----- Fragmento -----

Tengo 8 años y abro la puerta de mi
antigua casa. Era grande, de madera y muy pesada. Doy un paso adentro y me
invade el olor a comida casera. Ya me imagino a mi mamá en la cocina, pala de
madera en mano y la sonrisa, esa que siempre me recibe. Y allá, en el estéreo,
su fiel acompañante, cantándole al oído:
“Yo amo los mundos sutiles ingrávidos y gentiles como pompas de jabón”. Ella se enamoraba y decía que era poesía, yo sólo me reía al imaginar unas pompas llenas de jabón.
“Yo amo los mundos sutiles ingrávidos y gentiles como pompas de jabón”. Ella se enamoraba y decía que era poesía, yo sólo me reía al imaginar unas pompas llenas de jabón.
A los 12 años y trece horas de vuelo
después aterrizamos en Barcelona y nos perdemos en los callejones catalanes.

----- Listado de datos -----

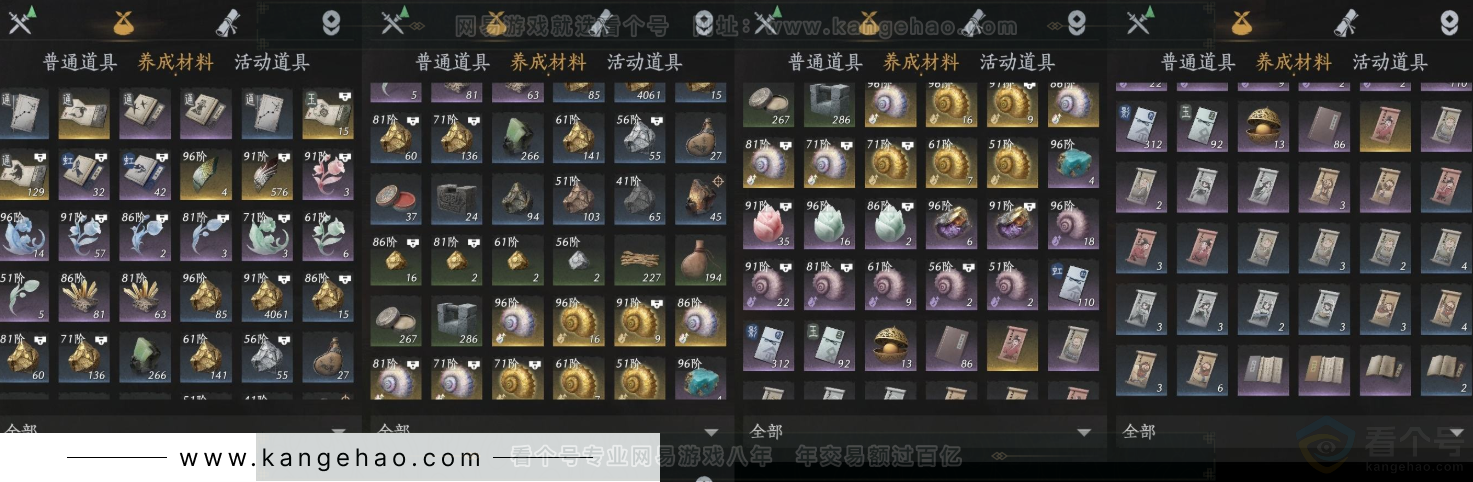Select the ore with count 45 and target marker
This screenshot has height=482, width=1473.
[x=700, y=198]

-----

**Instrucciones**
#1 Explica por qué, según el fragmento, quien narra se reía al escuchar la canción que sonaba en el estéreo.
#2 ¿Cuántas horas de vuelo se mencionan en el fragmento antes del aterrizaje en Barcelona?
#3 Reproduce textualmente la parte del fragmento que va de "Tengo 8 años" a "los callejones catalanes.".

**Respuestas en orden**
#1 Quien narra se reía porque, al oír el verso sobre las «pompas de jabón», imaginaba unas pompas llenas de jabón. Su mamá, en cambio, se enamoraba de la canción y decía que era poesía.

#2 Trece horas.

#3
Tengo 8 años y abro la puerta de mi
antigua casa. Era grande, de madera y muy pesada. Doy un paso adentro y me
invade el olor a comida casera. Ya me imagino a mi mamá en la cocina, pala de
madera en mano y la sonrisa, esa que siempre me recibe. Y allá, en el estéreo,
su fiel acompañante, cantándole al oído:
“Yo amo los mundos sutiles ingrávidos y gentiles como pompas de jabón”. Ella se enamoraba y decía que era poesía, yo sólo me reía al imaginar unas pompas llenas de jabón.
“Yo amo los mundos sutiles ingrávidos y gentiles como pompas de jabón”. Ella se enamoraba y decía que era poesía, yo sólo me reía al imaginar unas pompas llenas de jabón.
A los 12 años y trece horas de vuelo
después aterrizamos en Barcelona y nos perdemos en los callejones catalanes.